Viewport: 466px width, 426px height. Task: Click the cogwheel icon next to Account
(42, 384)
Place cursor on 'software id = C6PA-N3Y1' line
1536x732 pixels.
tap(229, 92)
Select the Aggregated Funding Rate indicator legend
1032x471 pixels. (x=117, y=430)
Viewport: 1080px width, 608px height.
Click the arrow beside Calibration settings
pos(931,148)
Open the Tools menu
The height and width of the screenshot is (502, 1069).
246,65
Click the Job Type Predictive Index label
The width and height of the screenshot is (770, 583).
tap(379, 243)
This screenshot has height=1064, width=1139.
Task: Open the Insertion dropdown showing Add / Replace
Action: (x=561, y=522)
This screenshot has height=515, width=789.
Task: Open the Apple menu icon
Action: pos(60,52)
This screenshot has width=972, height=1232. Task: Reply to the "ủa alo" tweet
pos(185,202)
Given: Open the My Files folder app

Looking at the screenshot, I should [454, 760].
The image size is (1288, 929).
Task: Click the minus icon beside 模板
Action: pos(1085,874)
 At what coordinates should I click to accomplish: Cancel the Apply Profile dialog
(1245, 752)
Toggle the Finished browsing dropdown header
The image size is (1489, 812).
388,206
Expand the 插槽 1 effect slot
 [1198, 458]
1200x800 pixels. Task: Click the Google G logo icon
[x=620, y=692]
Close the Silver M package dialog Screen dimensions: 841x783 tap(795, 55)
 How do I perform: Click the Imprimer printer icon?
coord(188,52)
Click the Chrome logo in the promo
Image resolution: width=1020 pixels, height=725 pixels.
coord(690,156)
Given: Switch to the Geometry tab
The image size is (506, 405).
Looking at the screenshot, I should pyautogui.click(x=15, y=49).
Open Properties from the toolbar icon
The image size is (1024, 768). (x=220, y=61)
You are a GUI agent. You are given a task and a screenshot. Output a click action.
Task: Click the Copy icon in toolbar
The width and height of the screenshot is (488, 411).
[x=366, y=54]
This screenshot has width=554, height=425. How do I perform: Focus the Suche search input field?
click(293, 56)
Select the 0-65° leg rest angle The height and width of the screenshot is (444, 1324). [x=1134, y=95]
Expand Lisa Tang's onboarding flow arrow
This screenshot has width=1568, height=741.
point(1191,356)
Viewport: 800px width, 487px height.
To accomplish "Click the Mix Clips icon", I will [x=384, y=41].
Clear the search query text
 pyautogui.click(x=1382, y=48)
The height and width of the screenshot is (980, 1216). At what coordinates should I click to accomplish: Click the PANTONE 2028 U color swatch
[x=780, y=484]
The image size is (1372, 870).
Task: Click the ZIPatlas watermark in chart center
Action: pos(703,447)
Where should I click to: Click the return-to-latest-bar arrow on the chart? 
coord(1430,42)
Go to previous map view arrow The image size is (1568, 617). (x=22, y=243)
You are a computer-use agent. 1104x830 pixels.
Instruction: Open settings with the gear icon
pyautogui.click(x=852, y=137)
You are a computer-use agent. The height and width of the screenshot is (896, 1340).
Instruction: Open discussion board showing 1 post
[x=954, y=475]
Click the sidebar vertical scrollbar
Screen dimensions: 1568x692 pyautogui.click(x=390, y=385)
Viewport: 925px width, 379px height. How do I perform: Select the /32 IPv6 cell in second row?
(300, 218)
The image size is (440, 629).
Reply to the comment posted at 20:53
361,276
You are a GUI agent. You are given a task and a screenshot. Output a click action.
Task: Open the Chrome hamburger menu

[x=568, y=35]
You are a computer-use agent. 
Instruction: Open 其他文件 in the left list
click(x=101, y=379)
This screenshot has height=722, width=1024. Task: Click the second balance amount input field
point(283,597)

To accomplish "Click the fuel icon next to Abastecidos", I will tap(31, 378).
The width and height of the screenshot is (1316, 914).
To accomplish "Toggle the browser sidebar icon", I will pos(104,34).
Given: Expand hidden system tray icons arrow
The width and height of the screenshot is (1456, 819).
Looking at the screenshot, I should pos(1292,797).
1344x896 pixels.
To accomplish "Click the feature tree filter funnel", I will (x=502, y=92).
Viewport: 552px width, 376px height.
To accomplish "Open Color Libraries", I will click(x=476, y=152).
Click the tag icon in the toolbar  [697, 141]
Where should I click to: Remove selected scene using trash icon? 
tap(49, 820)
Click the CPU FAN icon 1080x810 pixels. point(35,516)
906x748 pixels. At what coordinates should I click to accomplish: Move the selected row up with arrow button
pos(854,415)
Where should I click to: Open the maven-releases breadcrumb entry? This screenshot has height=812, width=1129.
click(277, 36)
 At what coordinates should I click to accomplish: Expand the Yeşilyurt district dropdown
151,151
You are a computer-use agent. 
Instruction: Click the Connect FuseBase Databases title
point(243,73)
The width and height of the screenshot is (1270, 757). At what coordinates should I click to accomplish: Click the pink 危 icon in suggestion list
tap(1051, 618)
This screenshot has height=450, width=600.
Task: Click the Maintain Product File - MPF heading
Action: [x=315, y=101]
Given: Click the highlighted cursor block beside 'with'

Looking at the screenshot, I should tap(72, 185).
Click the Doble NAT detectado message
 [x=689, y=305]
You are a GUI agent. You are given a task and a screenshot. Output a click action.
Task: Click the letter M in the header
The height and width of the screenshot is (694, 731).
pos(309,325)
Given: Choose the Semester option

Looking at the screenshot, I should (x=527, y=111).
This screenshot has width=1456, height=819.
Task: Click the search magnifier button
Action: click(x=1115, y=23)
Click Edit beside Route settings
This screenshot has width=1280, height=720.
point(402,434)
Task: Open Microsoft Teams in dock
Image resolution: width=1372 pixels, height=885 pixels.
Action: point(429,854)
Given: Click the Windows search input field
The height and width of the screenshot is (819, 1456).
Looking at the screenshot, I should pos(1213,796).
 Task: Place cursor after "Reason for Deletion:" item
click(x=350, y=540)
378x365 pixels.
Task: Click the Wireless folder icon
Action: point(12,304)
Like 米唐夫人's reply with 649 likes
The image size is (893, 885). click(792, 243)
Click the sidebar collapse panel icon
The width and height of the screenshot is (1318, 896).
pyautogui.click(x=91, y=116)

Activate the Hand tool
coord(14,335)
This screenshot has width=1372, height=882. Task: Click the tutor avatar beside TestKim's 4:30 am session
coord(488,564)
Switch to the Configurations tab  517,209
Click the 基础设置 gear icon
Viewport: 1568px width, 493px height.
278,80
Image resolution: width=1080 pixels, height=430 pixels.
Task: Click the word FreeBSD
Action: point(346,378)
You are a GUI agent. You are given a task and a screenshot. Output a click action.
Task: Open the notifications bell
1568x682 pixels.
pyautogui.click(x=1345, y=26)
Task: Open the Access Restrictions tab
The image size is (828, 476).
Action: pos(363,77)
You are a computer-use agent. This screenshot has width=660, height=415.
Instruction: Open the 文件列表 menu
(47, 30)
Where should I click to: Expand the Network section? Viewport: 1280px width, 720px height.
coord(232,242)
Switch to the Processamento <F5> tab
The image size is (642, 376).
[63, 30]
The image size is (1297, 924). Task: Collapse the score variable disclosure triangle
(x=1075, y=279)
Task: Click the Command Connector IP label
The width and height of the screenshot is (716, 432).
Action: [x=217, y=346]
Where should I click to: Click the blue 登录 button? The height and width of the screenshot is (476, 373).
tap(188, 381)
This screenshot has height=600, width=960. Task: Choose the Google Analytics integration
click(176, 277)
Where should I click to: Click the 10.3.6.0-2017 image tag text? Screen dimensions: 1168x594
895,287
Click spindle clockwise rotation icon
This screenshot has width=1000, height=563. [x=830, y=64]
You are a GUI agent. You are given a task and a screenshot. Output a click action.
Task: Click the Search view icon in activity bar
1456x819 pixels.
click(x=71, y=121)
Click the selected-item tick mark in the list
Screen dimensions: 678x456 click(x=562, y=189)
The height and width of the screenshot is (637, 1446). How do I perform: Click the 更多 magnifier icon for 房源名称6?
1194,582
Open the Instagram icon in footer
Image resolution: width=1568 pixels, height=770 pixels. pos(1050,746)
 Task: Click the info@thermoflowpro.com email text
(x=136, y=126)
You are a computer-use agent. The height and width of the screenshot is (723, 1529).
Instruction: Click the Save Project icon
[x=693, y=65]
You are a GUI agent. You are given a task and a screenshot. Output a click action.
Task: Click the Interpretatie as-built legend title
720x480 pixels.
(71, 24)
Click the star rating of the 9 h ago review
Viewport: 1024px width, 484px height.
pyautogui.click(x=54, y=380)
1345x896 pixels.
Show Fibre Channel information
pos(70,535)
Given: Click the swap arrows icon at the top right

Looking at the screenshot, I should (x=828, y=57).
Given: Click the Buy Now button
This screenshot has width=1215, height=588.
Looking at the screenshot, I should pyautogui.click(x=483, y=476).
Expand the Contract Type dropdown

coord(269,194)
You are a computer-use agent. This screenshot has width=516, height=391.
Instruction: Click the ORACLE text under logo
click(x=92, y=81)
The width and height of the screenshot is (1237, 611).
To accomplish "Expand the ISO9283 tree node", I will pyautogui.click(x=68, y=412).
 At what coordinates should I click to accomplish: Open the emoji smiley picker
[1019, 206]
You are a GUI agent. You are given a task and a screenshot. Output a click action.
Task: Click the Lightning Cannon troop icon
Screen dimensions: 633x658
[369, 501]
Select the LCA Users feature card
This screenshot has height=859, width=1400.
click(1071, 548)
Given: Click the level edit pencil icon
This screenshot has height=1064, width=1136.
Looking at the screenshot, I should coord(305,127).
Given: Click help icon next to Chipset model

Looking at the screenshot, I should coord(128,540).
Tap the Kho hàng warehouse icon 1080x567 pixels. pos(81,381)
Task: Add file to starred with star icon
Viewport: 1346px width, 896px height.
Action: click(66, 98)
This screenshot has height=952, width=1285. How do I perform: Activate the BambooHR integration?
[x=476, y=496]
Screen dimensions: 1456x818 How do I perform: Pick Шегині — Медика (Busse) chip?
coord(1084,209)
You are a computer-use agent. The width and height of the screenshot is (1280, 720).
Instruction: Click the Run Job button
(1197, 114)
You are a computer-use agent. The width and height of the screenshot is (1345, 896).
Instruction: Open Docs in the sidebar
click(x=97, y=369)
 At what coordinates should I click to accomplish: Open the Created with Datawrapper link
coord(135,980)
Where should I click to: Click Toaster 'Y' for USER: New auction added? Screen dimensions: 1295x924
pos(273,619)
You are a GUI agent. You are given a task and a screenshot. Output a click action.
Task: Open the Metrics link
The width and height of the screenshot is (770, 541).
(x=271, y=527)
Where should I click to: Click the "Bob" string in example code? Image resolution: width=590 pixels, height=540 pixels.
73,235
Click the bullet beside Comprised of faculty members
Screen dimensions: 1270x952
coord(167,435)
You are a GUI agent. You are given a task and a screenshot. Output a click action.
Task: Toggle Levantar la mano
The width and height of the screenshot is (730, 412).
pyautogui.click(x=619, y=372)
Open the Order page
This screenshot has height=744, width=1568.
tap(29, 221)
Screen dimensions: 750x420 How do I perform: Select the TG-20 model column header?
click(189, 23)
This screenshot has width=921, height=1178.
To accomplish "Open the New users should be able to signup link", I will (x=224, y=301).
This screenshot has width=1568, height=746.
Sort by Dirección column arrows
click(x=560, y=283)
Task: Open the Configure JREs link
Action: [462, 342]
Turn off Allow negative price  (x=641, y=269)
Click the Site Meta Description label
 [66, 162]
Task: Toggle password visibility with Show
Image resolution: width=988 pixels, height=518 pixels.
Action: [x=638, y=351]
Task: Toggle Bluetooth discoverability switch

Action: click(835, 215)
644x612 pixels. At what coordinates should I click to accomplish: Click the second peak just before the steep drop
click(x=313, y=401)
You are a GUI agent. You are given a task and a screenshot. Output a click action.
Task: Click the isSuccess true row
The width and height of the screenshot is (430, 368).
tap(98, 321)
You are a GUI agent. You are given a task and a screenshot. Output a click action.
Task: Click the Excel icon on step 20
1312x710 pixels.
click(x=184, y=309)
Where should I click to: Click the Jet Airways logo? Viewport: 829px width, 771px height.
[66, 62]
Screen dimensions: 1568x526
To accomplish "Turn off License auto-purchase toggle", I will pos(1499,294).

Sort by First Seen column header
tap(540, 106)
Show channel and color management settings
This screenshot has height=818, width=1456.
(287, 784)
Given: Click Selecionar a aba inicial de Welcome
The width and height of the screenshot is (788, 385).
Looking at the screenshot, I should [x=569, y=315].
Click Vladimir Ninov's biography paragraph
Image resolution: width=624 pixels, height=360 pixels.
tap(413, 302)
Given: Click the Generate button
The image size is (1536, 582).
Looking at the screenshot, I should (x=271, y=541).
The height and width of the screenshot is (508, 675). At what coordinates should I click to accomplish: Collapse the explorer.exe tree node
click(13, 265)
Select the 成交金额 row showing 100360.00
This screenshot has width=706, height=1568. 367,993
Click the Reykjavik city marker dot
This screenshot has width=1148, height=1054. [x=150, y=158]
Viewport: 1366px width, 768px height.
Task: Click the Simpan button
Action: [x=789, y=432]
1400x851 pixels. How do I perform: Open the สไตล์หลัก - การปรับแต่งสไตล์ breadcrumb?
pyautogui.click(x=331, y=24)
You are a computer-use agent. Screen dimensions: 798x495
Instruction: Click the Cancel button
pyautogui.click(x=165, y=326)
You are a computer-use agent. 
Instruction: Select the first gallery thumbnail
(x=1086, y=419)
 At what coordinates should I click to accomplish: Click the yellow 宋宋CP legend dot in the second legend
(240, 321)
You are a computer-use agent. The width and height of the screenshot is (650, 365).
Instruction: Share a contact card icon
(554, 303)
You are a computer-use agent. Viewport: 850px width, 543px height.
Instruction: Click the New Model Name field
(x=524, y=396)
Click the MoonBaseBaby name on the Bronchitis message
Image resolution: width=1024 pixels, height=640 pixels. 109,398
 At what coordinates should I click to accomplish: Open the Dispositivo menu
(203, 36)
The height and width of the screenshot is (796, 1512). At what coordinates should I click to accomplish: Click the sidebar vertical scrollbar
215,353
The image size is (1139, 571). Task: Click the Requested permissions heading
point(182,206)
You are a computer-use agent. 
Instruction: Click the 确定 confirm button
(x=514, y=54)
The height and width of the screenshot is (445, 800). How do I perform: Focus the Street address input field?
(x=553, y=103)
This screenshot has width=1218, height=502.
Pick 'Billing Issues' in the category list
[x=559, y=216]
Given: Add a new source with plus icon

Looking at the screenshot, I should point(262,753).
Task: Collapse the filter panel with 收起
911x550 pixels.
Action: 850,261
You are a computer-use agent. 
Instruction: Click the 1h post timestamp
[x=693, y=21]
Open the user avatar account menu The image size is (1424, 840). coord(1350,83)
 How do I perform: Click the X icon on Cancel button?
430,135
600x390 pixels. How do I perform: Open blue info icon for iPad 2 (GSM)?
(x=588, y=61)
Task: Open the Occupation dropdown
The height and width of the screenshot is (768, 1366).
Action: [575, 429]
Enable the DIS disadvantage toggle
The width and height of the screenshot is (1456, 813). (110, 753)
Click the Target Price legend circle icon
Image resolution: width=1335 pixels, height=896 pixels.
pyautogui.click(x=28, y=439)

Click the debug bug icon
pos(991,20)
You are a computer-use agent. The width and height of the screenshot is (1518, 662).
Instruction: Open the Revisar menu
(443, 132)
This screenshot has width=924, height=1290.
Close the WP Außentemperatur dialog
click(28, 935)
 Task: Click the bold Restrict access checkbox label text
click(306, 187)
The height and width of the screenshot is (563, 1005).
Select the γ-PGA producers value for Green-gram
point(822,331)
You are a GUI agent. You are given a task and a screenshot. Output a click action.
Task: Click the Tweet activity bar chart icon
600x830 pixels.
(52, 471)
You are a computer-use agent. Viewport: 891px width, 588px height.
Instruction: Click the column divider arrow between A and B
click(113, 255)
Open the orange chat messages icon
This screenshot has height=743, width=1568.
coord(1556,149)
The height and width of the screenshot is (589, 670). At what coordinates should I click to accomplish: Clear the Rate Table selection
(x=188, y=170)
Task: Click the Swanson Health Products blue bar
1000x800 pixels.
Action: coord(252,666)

+ + + + + + +

Aim: Give the part of the material that opens with the line containing "Given: Click help icon next to Chipset model" and closes with the line containing "coord(135,980)" as a JSON list of strings, one string per line, with blank lines omitted.

Result of the task:
[
  "Given: Click help icon next to Chipset model",
  "Looking at the screenshot, I should coord(128,540).",
  "Tap the Kho hàng warehouse icon 1080x567 pixels. pos(81,381)",
  "Task: Add file to starred with star icon",
  "Viewport: 1346px width, 896px height.",
  "Action: click(66, 98)",
  "This screenshot has height=952, width=1285. How do I perform: Activate the BambooHR integration?",
  "[x=476, y=496]",
  "Screen dimensions: 1456x818 How do I perform: Pick Шегині — Медика (Busse) chip?",
  "coord(1084,209)",
  "You are a computer-use agent. The width and height of the screenshot is (1280, 720).",
  "Instruction: Click the Run Job button",
  "(1197, 114)",
  "You are a computer-use agent. The width and height of the screenshot is (1345, 896).",
  "Instruction: Open Docs in the sidebar",
  "click(x=97, y=369)",
  " At what coordinates should I click to accomplish: Open the Created with Datawrapper link",
  "coord(135,980)"
]